Pimpinan dan anggota Tim Independen Klarifikasi Fakta dan Proses Hukum Kasus Bibit dan Chandra, Adnan Buyung Nasution dan kawan-kawan, semalam juga datang ke Bareskrim Polri untuk memastikan proses penangguhan itu. ”Kapolri sudah memberikan kepastian. Suratnya diproses malam ini juga agar Pak Bibit dan Pak Chandra malam ini sudah bisa pulang ke rumahnya,” tutur Todung Mulya Lubis, salah seorang anggota tim.

Saat ditanya mengapa baru sekarang Polri akan memberikan penangguhan penahanan, padahal KPK sejak Jumat lalu sudah mengajukan penangguhan, Nanan mengatakan, tim pengacara Bibit dan Chandra baru mengajukan penangguhan penahanan Selasa malam.

Nanan juga menolak anggapan penangguhan penahanan itu karena kondisi pascadiperdengarkannya rekaman pembicaraan antara Anggodo Widjojo dan pejabat Polri dan Kejaksaan Agung yang diputar di Mahkamah Konstitusi. ”Bukan karena tekanan, permintaan, atau karena hal lain. Ini demi kepentingan lebih besar,” kata Nanan.

Tercoreng
Kuasa hukum Bibit dan Chandra, Bambang Widjojanto, mengatakan, wajah penegakan hukum Indonesia tercoreng dengan diperdengarkannya rekaman percakapan Anggodo. Rekaman ini juga menunjukkan kuatnya mafia penegakan hukum sehingga bisa mengatur jalannya proses hukum.

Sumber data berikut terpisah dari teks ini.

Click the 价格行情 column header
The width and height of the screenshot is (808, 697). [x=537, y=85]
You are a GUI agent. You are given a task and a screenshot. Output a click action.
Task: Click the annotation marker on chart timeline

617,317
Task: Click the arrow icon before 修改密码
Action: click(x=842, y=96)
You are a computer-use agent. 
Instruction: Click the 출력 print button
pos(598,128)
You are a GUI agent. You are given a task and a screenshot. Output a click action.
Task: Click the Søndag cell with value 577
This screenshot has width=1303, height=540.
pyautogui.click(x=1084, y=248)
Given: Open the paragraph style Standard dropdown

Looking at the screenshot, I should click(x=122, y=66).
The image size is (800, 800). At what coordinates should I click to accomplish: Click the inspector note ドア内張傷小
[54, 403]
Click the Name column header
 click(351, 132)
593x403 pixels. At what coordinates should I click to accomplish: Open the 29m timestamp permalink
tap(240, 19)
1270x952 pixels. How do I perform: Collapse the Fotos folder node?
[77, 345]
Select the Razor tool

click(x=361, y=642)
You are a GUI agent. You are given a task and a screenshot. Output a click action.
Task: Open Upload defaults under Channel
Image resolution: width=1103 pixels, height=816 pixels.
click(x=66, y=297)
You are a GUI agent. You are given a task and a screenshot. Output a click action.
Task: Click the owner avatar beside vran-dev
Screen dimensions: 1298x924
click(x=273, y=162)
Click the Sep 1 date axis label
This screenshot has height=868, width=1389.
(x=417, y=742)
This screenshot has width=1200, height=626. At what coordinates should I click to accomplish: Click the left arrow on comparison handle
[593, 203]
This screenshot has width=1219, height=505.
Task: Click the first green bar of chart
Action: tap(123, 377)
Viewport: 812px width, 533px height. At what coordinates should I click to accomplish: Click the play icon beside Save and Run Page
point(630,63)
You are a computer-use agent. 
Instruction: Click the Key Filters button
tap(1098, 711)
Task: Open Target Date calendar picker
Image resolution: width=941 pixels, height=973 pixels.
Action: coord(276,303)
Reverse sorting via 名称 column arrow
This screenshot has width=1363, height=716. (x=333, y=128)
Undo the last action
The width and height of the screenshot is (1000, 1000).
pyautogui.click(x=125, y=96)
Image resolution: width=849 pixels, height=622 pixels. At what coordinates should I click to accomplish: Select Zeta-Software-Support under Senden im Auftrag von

Menurut Bambang, rekaman itu menunjukkan ada rekayasa sistematis dalam kasus penyidikan hingga penahanan kliennya. Tak hanya itu, rekayasa itu juga ditujukan untuk melemahkan KPK. ”Luar biasa seorang seperti Anggodo bisa memengaruhi proses penyidikan hingga penahanan terhadap pimpinan KPK,” katanya.

Sejumlah nama pejabat hukum di Mabes Polri dan Kejagung yang disebut-sebut dalam rekaman menunjukkan keterlibatan masing-masing dalam kasus ini. Dari lingkaran kejaksaan, yang banyak disebut adalah mantan Jaksa Agung Muda Intelijen Wisnu Subroto, Wakil Jaksa Agung Abdul Hakim Ritonga yang kala itu menjabat Jaksa Agung Muda Pidana Umum, dan jaksa Irwan Nasution. Rekaman itu mengungkapkan Anggodo berulang kali berhubungan langsung dengan Wisnu.

Sementara nama-nama dari pihak kepolisian yang disebut-sebut adalah Kepala Badan Reserse Kriminal Polri Komisaris Jenderal Susno Duadji dan sejumlah nama penyidik, yaitu Benny, Parman, Gupu, dan Dikdik.

Anggodo juga berkali-kali berhubungan dengan Kosasih, pengacaranya, dan Bonaran Situmeang, pengacara Anggoro Widjojo, abangnya. Sementara itu, terdapat pula seseorang bernama Ketut dari Lembaga Perlindungan Saksi dan Korban. Ketut dimintai Anggodo seputar perlindungan saksi Ary Muladi dan Edi Soemarsono. Dalam rekaman itu Presiden juga disebut-sebut sudah mendukung.

Sebelum rekaman diperdengarkan, Ketua Mahkamah Konstitusi Mahfud MD menjelaskan dasar-dasar hukum Mahkamah Konstitusi memutuskan pemutaran rekaman pembicaraan dalam sidang pleno terbuka untuk umum. Mahkamah Konstitusi mengacu kepada ketentuan Pasal 17 UU Kekuasaan Kehakiman dan Pasal 40 UU Mahkamah Konstitusi terkait sifat sidang pengadilan yang terbuka.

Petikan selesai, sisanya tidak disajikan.